La Guardia Civil mantiene abierta la investigación con la esperanza de nuevas confesiones. Moulaye no ha reconocido al delincuente entre la veintena de fotos que le han mostrado. “No quiero acusar injustamente a nadie”, apunta, mirando al suelo. Para garantizar las pesquisas,Movimiento contra la Intolerancia recurrió el archivo del caso. El senegalés declarará el próximo miércoles en el juzgado de Instrucción número 4 de Requena. Entre tanto, Buñol trabaja a contrarreloj para que el suceso no empañe su fiesta mayor del 28 de agosto. El municipio de 10.000 habitantes evitará este año los chiringuitos junto al puente de la discordia y duplicará los agentes de seguridad (400), según el teniente de alcalde, Rafael Pérez.
El senegalés no es una rara avis. Su agresión coincide con un ligero rebrote del odio. Movimiento contra la Intolerancia detectó el pasado año 346 agresiones racistas, un 5% más que antes de arreciar la crisis.

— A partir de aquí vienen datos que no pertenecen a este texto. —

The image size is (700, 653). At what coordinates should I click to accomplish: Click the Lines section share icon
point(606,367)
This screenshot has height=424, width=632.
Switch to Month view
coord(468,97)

Son las 13.00 en la soleada casa de Moulaye, en el barrio valenciano de El Cabanyal. A dos minutos caminando emerge el mar, metáfora de la contradicción. Como miles de subsaharianos, el protagonista de esta historia desafió a la muerte en patera. El viaje de la desesperación transcurrió durante una semana de septiembre de 2006 en una barcaza fletada por “hombres malos” que transportó 94 vidas. “Un compañero desfalleció por la fiebre”, recuerda desencajado. Él pagó por llegar a La Gomera 1.300 euros, el equivalente a un año de su salario como conductor de autobús en la ciudad de Mbacke, donde residen sus cinco hermanos y su madre.

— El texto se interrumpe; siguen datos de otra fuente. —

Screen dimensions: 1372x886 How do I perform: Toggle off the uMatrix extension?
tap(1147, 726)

Se lo pensó mucho antes de emprender la aventura. Una frase en su idioma wólof sentencia que a la mitad de las pateras se las traga el mar. Pero la barca y el riesgo se revelaron como el único salvoconducto para huir de la desgracia en un país donde un tercio de la población (cuatro millones) sobrevive con menos de un euro al día, según el Banco Mundial. Quizá por eso, Moulaye no tiene fotos de Senegal en casa. Sus recuerdos planean en forma de viandas de cuscús y arroz con pescado que degusta cada noche cuando rompe el ayuno del ramadán. “Si tuviéramos dinero, seríamos completamente felices”, indica este hombre, que antes del accidente se pateaba las ferias de Valencia por 180 euros al mes para enviar 60 a su madre.

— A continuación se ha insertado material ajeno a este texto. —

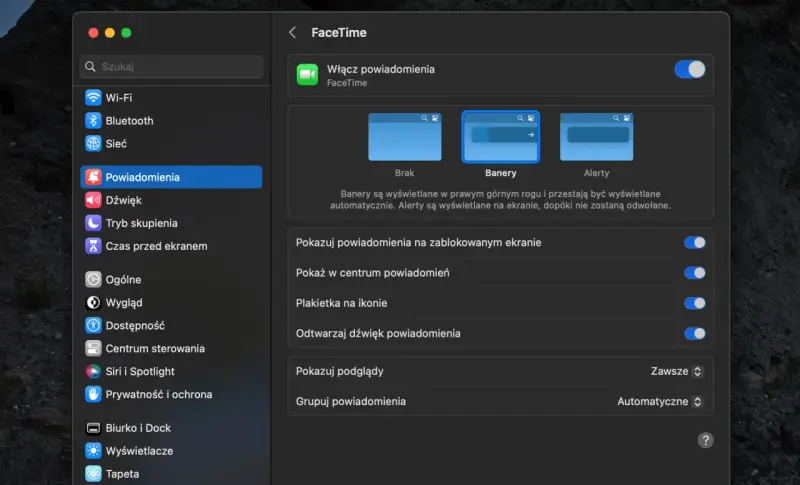The image size is (800, 485).
Task: Click the help question mark button
Action: click(706, 440)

El senegalés Musa Samba, de 31 años, ha sido durante casi un año el ángel de la guarda de Moulaye, que tras la agresión obtuvo un permiso de residencia temporal y sueña con aprender el oficio de electricista. Moulaye ayudó antes a su benefactor con un techo y un plato de comida. “Un amigo no debe dormir nunca en la calle, ni pasar hambre”, sentencia el accidentado. Musa ha correspondido este año asistiéndole como enfermero. Le dio de comer, le vistió y le mantuvo económicamente durante la larga convalecencia. El protector se dedica a recoger naranjas. Cobra un 70% menos que un español. Y hace años que perdió la cuenta de los empresarios que le estafaron cuando carecía de papeles. Pero no se queja por eso. Como su amigo, reprocha el inexplicable odio al negro hambriento de una minoría. “¿Por qué? Solo queremos ganarnos la vida”.En el hogar de El Cabanyal solo se escuchan historias de miseria. Pero se sonríe. Como el pan de los pobres, todo se comparte. Quien trabaja ayuda al parado. Planea un sentimiento de solidaridad que reconcilia con la condición humana. Los cuatro inquilinos se han sentido en algún momento ganado. Conocen la humillación de que se les rocíe con cerveza. Saben lo que es recibir una patada de madrugada por extender una manta con CD. O que se les expulse de un bar antes de entrar. El repertorio de insultos recibidos bascula entre el “negro de mierda” y la amenaza de muerte. Aun así, cuesta arrancar malas palabras. “Estoy acostumbrado. No me importa agachar la cabeza, irme cuando me insultan”, admite Moulaye.